WHAT IS NEEDED:
The response should be the complete listing below, unchanged.

MATERIAL FOR THIS EXERCISE:
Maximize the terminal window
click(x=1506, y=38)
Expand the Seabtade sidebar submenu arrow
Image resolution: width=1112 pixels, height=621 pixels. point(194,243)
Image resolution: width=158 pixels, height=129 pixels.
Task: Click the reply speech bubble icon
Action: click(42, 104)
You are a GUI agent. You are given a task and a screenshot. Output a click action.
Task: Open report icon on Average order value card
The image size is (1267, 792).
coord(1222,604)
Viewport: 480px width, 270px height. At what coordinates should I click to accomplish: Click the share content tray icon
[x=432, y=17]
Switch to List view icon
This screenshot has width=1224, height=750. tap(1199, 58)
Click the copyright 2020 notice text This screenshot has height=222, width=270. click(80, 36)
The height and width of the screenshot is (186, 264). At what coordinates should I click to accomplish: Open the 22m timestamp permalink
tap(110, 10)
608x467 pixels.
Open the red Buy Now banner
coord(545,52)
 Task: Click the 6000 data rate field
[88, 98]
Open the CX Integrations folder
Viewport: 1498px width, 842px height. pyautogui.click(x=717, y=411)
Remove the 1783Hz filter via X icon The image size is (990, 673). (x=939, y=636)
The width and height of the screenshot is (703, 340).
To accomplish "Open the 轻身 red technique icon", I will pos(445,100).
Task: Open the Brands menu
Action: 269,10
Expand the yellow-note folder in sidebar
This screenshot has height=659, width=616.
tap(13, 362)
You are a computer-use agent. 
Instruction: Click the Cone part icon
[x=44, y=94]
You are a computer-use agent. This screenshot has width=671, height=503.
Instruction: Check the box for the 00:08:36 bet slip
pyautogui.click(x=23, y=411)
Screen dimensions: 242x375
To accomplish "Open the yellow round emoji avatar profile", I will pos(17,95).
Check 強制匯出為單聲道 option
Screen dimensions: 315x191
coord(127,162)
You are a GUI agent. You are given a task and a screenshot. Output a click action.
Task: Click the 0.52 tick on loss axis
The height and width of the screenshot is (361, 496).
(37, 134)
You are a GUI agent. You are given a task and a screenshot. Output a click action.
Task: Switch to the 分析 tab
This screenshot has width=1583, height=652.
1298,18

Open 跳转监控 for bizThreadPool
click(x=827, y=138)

EXPECTED ANSWER:
Maximize the terminal window
click(x=1506, y=38)
Expand the Seabtade sidebar submenu arrow
Image resolution: width=1112 pixels, height=621 pixels. point(194,243)
Image resolution: width=158 pixels, height=129 pixels.
Task: Click the reply speech bubble icon
Action: click(42, 104)
You are a GUI agent. You are given a task and a screenshot. Output a click action.
Task: Open report icon on Average order value card
The image size is (1267, 792).
coord(1222,604)
Viewport: 480px width, 270px height. At what coordinates should I click to accomplish: Click the share content tray icon
[x=432, y=17]
Switch to List view icon
This screenshot has width=1224, height=750. tap(1199, 58)
Click the copyright 2020 notice text This screenshot has height=222, width=270. click(80, 36)
The height and width of the screenshot is (186, 264). At what coordinates should I click to accomplish: Open the 22m timestamp permalink
tap(110, 10)
608x467 pixels.
Open the red Buy Now banner
coord(545,52)
 Task: Click the 6000 data rate field
[88, 98]
Open the CX Integrations folder
Viewport: 1498px width, 842px height. pyautogui.click(x=717, y=411)
Remove the 1783Hz filter via X icon The image size is (990, 673). (x=939, y=636)
The width and height of the screenshot is (703, 340).
To accomplish "Open the 轻身 red technique icon", I will pos(445,100).
Task: Open the Brands menu
Action: 269,10
Expand the yellow-note folder in sidebar
This screenshot has height=659, width=616.
tap(13, 362)
You are a computer-use agent. 
Instruction: Click the Cone part icon
[x=44, y=94]
You are a computer-use agent. This screenshot has width=671, height=503.
Instruction: Check the box for the 00:08:36 bet slip
pyautogui.click(x=23, y=411)
Screen dimensions: 242x375
To accomplish "Open the yellow round emoji avatar profile", I will pos(17,95).
Check 強制匯出為單聲道 option
Screen dimensions: 315x191
coord(127,162)
You are a GUI agent. You are given a task and a screenshot. Output a click action.
Task: Click the 0.52 tick on loss axis
The height and width of the screenshot is (361, 496).
(37, 134)
You are a GUI agent. You are given a task and a screenshot. Output a click action.
Task: Switch to the 分析 tab
This screenshot has width=1583, height=652.
1298,18

Open 跳转监控 for bizThreadPool
click(x=827, y=138)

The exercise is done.